Nueva voz fuera de sí al otro lado:
—Llévatela. A mí me entusiasma la idea de librarme de ella. ¿Qué se ha creído esta niñata, que voy a estar aquí tragándome todos sus insultos y después le voy a financiar las excursiones? Además, la gente con la que pretende salir no es precisamente la mejor compañía de la ciudad. Es inútil tratar de meterle un poco de sentido común en la cabeza. Pero hoy no le doy permiso, para que aprenda.
—Esta noche tengo trabajo —le repitió Lisa a su hermana; pero después añadió—: pero puedo llevármelo a casa. Si llega ella primero, ya sabe dónde está la llave.
—¡Me voy a ir a vivir a casa de la tía! —chilló la adolescente en un segundo plano.
Llamaron a la puerta de su despacho.
—Un momento —dijo al teléfono.
Elise Holm abrió la puerta y se dejó caer en una silla frente a ella. Tenía la cara blanca.
—Aquí pasa algo muy raro —dijo la mujer que tenía delante sacudiendo la cabeza de un lado a otro.
—Por mí vale —contestó Lisa al teléfono.
Luego se volvió hacia la mujer de la silla.
Irene estaba contra las cuerdas, las pupilas ligeramente dilatadas y los músculos en tensión. Una cosa era soltar algo inconveniente desde la puerta y otra muy distinta estar en comisaría con dos agentes prontos a someterla a un serio y exhaustivo repaso verbal con posibles consecuencias. El comisario en persona ocupaba la silla que había al otro lado de la mesa, frente a la suya, y Jasper estaba apoyado en la pared.
—Antes me has dicho —comenzó Trokic lentamente— …que no conocías personalmente a Christoffer Holm y que tampoco sabías que existiera ninguna relación entre ellos dos.
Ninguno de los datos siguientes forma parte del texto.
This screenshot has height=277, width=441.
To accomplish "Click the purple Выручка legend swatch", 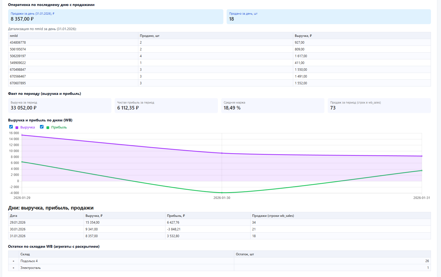I will (17, 128).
Después hemos sabido que no es así.
—Creí que no…
—¿Qué? ¿Que no era relevante? ¿Que la cosa no pintaba bien? Pues no, no pinta nada bien. Christoffer Holm era tu novio y ahora resulta que tu amiga, a la que han asesinado, esperaba un hijo suyo.
—Me enteré de que estaba embarazada por ustedes.
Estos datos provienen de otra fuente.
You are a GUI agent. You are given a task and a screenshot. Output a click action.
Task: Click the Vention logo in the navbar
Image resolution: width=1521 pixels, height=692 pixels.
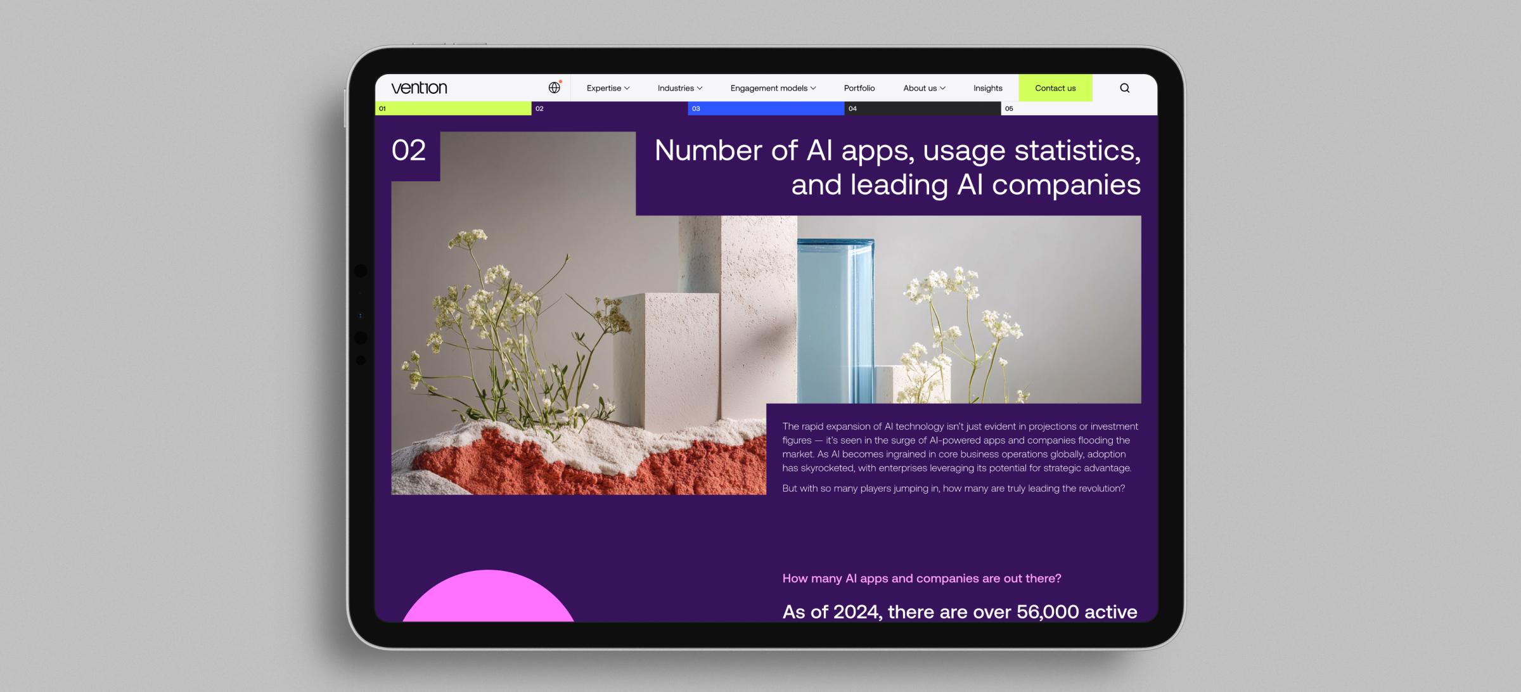point(419,87)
—Ya, pero una vez enterada sabrías que él era el padre y aún así te lo callaste.
—Y no era mi novio.
—Ah, ¿no? ¿Y cómo lo llamarías?
—Salimos un par de veces, no llegamos muy lejos.
—¿Cómo de lejos?
—Sólo lo hicimos una vez, ya que quiere saberlo.
—Pero ¿estabas enamorada de él?
—Sí, supongo que sí.
Con aire de haber probado una tarta que le habían prohibido tocar, apartó la mirada.
—¿Qué ocurrió luego? ¿Te lo quitó?
—Sí, supongo que se podría decir así, aunque odio esa expresión.
—¿Cuánto tiempo estuvieron juntos?
—Desde mi cumpleaños, a principios de este verano. Se conocieron ese día —suspiró—. Organicé una fiesta para un grupo de amigos y empezaron a charlar. Y siguieron. Se metieron en la cocina y estaban tan enfrascados que se olvidaron de todo lo demás. No se besaron ni nada, sólo hablaron. Con mucha vehemencia, intensamente, sin parar, como si los demás fuésemos gente sin el menor interés.